I have read quite a few books by Bart Ehrman and (quite obviously) disagree with much of what he says. And yet recently I decided to read his book Did Jesus Exist? If you are looking for a book that provides a fair analysis of the evidence for the existence of the historical Jesus, and offers an informed and insightful critique of mythicism, then this book should be at the top of your list.
Here are some of my favorite quotes:
What is the scholarly consensus about the historical Jesus?
“Despite the enormous range of opinion, there are several points on which virtually all scholars of antiquity agree. Jesus was a Jewish man, known to be a preacher and teacher, who was crucified (a Roman form of execution) in Jerusalem during the reign of the Roman emperor Tiberius, when Pontius Pilate was the governor of Judea” (p. 12).
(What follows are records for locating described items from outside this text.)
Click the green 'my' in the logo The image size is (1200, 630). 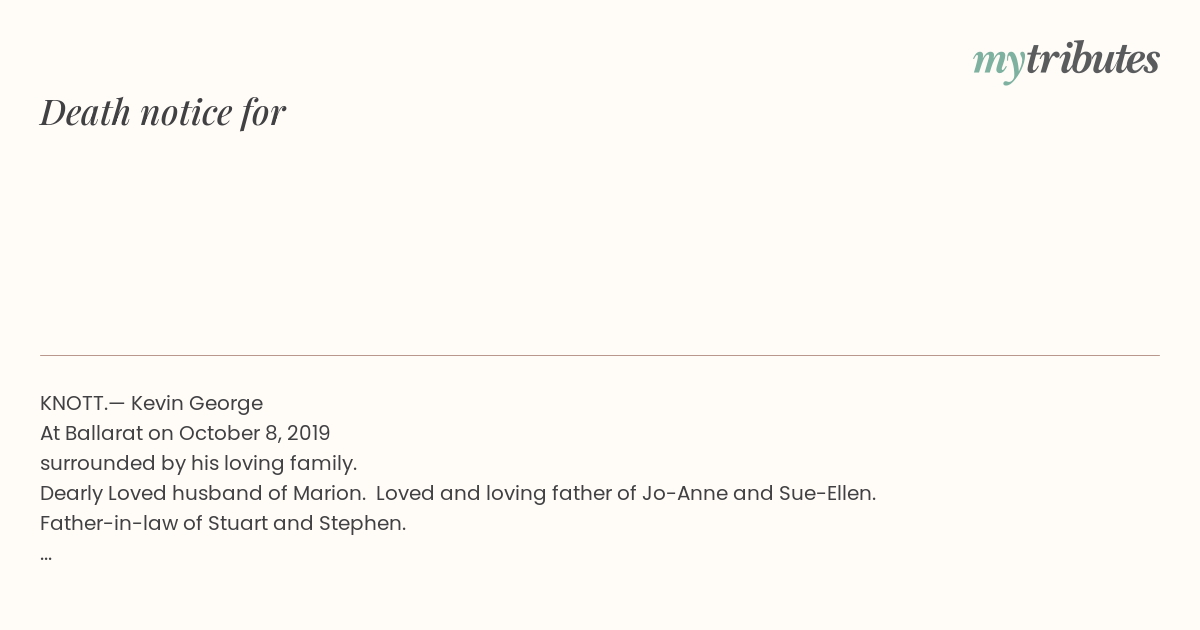coord(999,64)
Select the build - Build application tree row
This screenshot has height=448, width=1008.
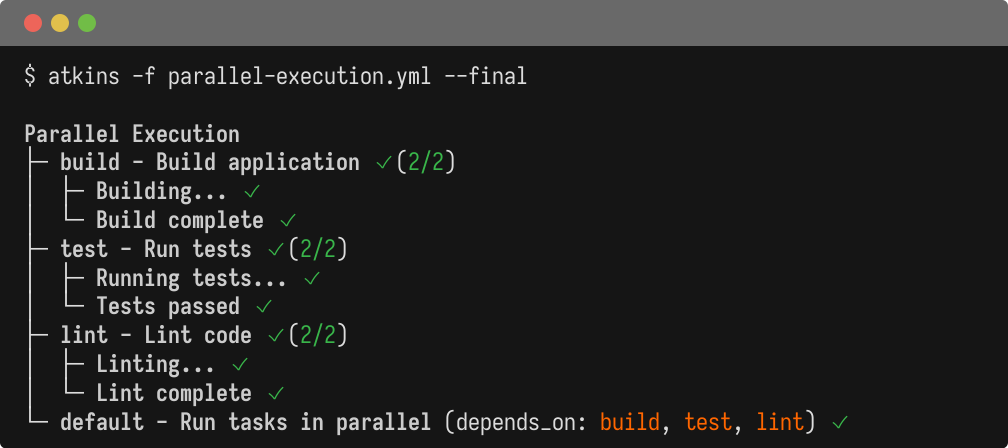pyautogui.click(x=209, y=163)
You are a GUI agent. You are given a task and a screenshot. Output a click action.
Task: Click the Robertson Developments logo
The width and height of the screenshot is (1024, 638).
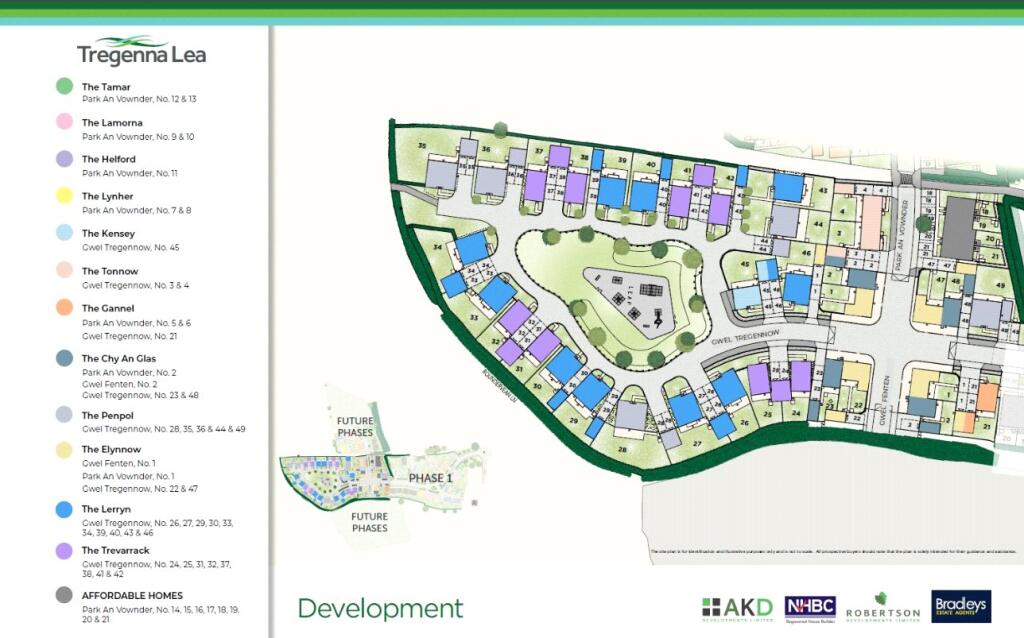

How seriously is mythicism taken in the academy?
“It is fair to say that mythicists as a group, and as individuals, are not taken seriously by the vast majority of scholars in the field of New Testament, early Christianity, ancient history, and theology” (20).
"The idea that Jesus did not exist is a modern notion. It has no ancient precedents. It was made up in the eighteenth century. One might as well call it a modern myth, the myth of the mythical Jesus" (96).
Why don’t Greek and Roman authors mention Jesus in the first century?
“It is also true…that no Greek or Roman author from the first century mentions Jesus. It would be very convenient for us if they did, but alas, they do not. At the same time, the fact is again a bit irrelevant since these same sources do not mention many millions of people who actually did live. Jesus stands here with the vast majority of living, breathing, human beings of earlier ages” (43).
“If an important Roman aristocratic ruler of a major province [Pontius Pilate] is not mentioned any more than that in the Greek and Roman writings, what are the chances that a lower-class Jewish teacher (which Jesus must have been, as everyone who thinks he lived agrees) would be mentioned in them? Almost none” (45).
“[F]rom Roman Palestine of the entire first century we have precisely one, and only one, author of literary texts whose works have survived… That one author is Josephus” [And according to Ehrman, Josephus testifies to important facts surrounding the life and death of Jesus, 49, 57-66].
Why doesn’t Philo of Alexandria mention Jesus?
“We do have the writings of the important Jewish philosopher Philo from the early to mid-first century. He never mentions Jesus, but we would not expect him to do so, as Christianity had probably not reached his native Alexandria by the time of his death in 50 CE (57).
How important is the historical Jesus?
“One could argue as well that Jesus is the most important person in the history of the West, looked at from a historical, social, or cultural perspective, quite apart from his religious significance” (95).